Krematorium - Spherical Image - RICOH THETA

In alle anderen Räumlichkeiten erhalten die Trauernden keinen Zugang. Etwa in die Kühlkammer. Dort lagern die Toten höchstens zehn Tage bei sechs Grad Celsius, bis sie verbrannt werden. Bevor das geschieht, muss ein Amtsarzt oder Gerichtsmediziner eine letzte Leichenschau durchführen. Sobald der Mensch Asche ist, sind eventuelle Verbrechen, medizinisches Versagen oder andere unnatürliche Todesgründe nicht mehr zu beweisen. In der Kühlkammer des Krematoriums stehen an diesem schwül heißen Sommertag fast 30 Särge – allesamt schlicht und aus Kiefer. „Die sind günstiger als Eichensärge“, sagt Betriebsleiter Dennis Schönrath. Heraus sticht ein weißer Sarg. Der ist nicht, wie alle anderen, zwei Meter lang, sondern höchstens 50 Zentimeter. Unter dem hölzernen Deckel muss ein totes Baby liegen. „Natürlich beschäftigt einen der Tod schon sehr, insbesondere, wenn man weiß, wie der Mensch ums Leben gekommen ist,“ sagt Wendland. Bei aller gebotenen Pietät: Er und seine zehn Mitarbeiter müssen funktionieren. 24 Stunden am Tag, im Drei-Schicht-System. „Wir fahren rund um die Uhr ein“, erläutert Schönrath. Im vergangenen Jahr verbrannten sie 7000 Leichen, Tendenz steigend.

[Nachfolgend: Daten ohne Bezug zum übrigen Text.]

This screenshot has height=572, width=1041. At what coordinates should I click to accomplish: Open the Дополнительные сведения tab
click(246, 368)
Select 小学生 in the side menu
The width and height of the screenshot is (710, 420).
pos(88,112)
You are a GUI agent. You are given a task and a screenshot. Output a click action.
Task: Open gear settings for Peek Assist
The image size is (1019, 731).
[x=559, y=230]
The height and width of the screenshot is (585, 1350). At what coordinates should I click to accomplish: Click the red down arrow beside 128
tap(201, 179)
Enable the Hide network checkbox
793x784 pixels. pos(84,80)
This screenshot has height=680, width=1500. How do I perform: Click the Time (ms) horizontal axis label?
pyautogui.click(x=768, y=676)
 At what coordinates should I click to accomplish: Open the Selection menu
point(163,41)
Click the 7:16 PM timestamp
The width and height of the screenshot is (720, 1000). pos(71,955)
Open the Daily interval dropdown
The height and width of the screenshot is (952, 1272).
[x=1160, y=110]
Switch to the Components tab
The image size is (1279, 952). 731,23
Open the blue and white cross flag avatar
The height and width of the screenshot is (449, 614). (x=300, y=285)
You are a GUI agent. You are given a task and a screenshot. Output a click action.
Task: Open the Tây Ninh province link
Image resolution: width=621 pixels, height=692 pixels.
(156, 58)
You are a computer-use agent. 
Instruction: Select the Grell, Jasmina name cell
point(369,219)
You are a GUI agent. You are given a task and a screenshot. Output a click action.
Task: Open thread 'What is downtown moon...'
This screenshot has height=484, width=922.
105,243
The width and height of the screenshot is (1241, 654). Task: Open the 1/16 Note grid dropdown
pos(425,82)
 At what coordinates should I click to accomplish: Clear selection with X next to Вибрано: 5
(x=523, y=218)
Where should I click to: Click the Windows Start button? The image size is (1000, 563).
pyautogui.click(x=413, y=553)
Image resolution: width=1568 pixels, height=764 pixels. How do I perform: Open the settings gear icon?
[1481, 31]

Ohne in den Kühlraum zurückzublicken, verlässt Schönrath diesen, verschließt die Tür, dann geht er durch den modern gestalteten Flur des 2005 eröffneten Gebäudes und öffnet eine schwere Tür. Drei Stufen hinunter führen ins Herz des Krematoriums. Die Temperatur um 30 Grad und das laute monotone Summen der beiden Öfen und Filteranlagen lassen einen schnell ermüden. Unangenehmer Geruch ist auch dort nicht zu verspüren. Ein Blick in die Öfen ist nicht möglich, zu vernehmen ist sehr wohl die Hitze, die sie abgeben. Bei zwischen 800 und 1200 Grad Celsius verbrennen Fleisch, Fett und Haut – je nach Körperumfang im Durchschnitt zwei Stunden lang. Zwei Brennkammern durchwandert der Mensch: In der Hauptbrennkammer fackelt der Körper von seinem knöchernen Gerüst; in der Ausbrennkammer wird die Asche des hölzernen Sargs von den menschlichen Überresten getrennt. Die Abgase werden thermisch nachverbrannt. Schadstoffe sollen möglichst rückstandslos vernichtet werden, sodass pro Mensch höchstens 2 Milligramm Kohlenmonoxid durch die Schornsteine in die Luft geblasen werden.

Serie „Verborgene Orte“: Besuch im Krematorium

„Die Feuerbestattung ist sehr viel umweltschonender als die Erdbestattung“, wirbt Wendland. Während Tote in der Erde ausdünsten und mitunter das Erdreich vergiften könnten – etwa durch Chemotherapie- oder Antibiotikum-Rückstände – sei das Verbrennen sehr viel umweltschonender. „An den Öfen angeschlossen sind unsere Filteranlagen“, erklärt Wendland. Schad- und Feinstoffe sollen nicht in der Umwelt landen, sondern in Fässern, die vom einem Spezial-Entsorgungsunternehmen entsorgt werden. Damit Öfen und Filter, die zusammen 1,7 Millionen Euro netto gekostet haben, funktionieren, begehen Wendlands Mitarbeiter diesen abgeriegelten Raum regelmäßig.

Diesmüssen sie auch tun, sobald der Verbrennungsvorgang abgeschlossen ist. In Stahlschalen landen Asche, Knochen, Implantate und der Schamottstein, auf dem die Registrierungsnummer des Toten verzeichnet ist. Künstliche Knie und Hüften werden mitsamt Sondermüll zur Spezialdeponie gebracht, Knochen und Asche sollen in die Urne. Bevor das möglich ist, muss die glühende Asche eine Stunde kühlen. „Knochen verbrennen erst bei rund 3000 Grad“, sagt Wendland und verweist auf das Trümmerfeld in Manhattan nach den Terroranschlägen vom 11. September 2001. „Da haben sie teilweise gar keine menschlichen Überreste mehr gefunden, weil es in den Gebäuden so heiß war.“ Damit der Körper in die Urne passt, werden dessen Knochen gemahlen. 2,5 bis 5 Kilogramm bleiben von einem erwachsenen Menschen übrig.

Eine Verbrennung kostet die Angehörigen oder den Staat jeweils 400 Euro. Dafür, dass das gesamte Krematorium rund 2,5 Millionen Euro gekostet hat, sei das laut Wendland zu wenig. „Aber wir müssen wettbewerbsfähig bleiben“, sagt Wendland, der daraufhin zehn Krematorien in einhundert Kilometern Umkreis aufzählt. Der Tod ist ein Geschäft – und zwar ein sehr lohnendes. So gut läuft es im Krematorium am Waldfriedhof, dass Wendland und die 31 am Gewinn beteiligten Gesellschafter eine dritte Ofenlinie planen. Gestorben wird eben immer.